**Assignment**
What lines in the data hold the string "computer"? Show them.

**Supplied records**

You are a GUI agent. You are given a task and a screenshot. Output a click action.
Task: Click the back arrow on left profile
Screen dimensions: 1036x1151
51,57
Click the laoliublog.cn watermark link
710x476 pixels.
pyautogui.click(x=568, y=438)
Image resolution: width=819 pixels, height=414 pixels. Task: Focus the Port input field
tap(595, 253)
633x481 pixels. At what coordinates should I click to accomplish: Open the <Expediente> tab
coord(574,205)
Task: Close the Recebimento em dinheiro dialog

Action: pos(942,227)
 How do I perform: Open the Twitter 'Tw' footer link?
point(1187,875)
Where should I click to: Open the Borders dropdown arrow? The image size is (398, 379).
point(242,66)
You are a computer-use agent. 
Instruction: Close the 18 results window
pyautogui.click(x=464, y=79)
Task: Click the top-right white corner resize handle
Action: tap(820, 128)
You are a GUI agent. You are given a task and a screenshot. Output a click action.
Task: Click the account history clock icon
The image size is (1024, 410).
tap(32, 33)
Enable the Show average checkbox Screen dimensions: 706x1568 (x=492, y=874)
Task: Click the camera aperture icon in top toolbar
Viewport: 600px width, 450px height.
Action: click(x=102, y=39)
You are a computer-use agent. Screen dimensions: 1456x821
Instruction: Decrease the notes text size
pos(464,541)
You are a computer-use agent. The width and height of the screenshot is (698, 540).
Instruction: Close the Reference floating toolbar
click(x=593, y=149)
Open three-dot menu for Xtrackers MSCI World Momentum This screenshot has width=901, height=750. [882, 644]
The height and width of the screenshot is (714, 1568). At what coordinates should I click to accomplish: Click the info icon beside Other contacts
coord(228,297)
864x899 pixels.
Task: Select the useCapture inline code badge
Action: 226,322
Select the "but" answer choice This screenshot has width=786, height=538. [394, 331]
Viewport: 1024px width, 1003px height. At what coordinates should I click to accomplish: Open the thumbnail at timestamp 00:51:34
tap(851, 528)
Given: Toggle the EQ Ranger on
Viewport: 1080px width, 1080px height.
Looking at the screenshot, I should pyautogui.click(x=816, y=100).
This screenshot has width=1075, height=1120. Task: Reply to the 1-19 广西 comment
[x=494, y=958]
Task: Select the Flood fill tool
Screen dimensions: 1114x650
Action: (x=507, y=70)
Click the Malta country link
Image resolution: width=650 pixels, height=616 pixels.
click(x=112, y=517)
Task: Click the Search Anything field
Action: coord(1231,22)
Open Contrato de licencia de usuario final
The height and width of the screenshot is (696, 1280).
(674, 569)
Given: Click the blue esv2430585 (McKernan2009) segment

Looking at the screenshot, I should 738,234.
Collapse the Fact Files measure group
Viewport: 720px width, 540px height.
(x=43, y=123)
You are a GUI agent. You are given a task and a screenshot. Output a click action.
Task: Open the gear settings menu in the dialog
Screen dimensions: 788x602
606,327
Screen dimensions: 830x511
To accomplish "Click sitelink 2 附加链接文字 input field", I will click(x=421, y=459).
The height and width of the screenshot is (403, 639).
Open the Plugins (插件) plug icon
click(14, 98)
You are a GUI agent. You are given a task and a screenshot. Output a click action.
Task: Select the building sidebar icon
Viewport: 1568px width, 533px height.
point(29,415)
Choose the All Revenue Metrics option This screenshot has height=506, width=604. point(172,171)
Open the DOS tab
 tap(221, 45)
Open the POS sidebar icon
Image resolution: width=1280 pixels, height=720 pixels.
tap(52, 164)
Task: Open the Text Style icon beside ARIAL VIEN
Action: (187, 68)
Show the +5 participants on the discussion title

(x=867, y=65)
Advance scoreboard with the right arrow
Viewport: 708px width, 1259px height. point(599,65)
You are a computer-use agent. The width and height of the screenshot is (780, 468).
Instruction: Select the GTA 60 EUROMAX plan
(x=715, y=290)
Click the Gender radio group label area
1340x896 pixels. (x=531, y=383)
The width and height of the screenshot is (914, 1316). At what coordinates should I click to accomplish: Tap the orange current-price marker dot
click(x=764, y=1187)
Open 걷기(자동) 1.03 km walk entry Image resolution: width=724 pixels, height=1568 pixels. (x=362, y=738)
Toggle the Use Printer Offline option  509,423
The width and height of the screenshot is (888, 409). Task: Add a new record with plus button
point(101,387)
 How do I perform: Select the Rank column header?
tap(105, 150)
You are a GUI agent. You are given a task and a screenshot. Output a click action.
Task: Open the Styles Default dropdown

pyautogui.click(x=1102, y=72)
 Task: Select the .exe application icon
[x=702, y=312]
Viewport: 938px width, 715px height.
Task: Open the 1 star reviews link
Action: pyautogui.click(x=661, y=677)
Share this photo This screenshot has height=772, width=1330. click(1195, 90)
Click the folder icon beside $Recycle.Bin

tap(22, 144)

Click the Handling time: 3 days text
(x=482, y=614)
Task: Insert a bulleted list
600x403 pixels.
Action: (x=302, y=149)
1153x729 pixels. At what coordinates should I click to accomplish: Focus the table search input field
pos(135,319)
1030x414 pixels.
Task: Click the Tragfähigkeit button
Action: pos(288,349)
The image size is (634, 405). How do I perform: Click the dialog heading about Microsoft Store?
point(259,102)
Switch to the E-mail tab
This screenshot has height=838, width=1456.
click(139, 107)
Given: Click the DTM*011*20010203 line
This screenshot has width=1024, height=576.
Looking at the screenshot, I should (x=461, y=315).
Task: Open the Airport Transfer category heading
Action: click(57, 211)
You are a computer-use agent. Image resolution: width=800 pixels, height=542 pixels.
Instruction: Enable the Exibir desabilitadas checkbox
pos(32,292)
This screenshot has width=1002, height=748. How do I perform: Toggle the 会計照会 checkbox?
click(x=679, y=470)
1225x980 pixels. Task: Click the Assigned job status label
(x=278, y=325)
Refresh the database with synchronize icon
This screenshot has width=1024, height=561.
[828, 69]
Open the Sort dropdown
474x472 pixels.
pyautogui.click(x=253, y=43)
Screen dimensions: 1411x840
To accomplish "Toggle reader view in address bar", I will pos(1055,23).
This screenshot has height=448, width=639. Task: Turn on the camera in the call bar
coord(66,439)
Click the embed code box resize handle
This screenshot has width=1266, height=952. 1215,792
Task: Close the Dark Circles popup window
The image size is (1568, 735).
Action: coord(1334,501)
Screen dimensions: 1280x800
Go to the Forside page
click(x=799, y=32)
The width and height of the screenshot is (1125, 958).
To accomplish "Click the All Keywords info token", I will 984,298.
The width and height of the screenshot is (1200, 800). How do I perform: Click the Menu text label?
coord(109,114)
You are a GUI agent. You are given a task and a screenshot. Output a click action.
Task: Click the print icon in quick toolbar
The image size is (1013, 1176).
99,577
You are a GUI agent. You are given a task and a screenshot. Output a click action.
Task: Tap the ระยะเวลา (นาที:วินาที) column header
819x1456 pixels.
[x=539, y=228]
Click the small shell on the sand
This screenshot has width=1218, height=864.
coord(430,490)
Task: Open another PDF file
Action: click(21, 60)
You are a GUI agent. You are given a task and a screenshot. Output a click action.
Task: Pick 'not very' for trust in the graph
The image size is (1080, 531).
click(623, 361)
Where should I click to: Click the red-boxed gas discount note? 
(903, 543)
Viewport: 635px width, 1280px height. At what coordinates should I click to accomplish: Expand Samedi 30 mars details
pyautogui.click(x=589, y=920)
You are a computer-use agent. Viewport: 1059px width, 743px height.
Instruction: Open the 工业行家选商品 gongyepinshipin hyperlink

**Task solution**
You are a computer-use agent. 
You are a computer-use agent. Screen dimensions: 1456x821
You are a computer-use agent. The width and height of the screenshot is (698, 540).
You are a computer-use agent. The width and height of the screenshot is (780, 468).
You are a computer-use agent. Image resolution: width=800 pixels, height=542 pixels.
You are a computer-use agent. Viewport: 1059px width, 743px height.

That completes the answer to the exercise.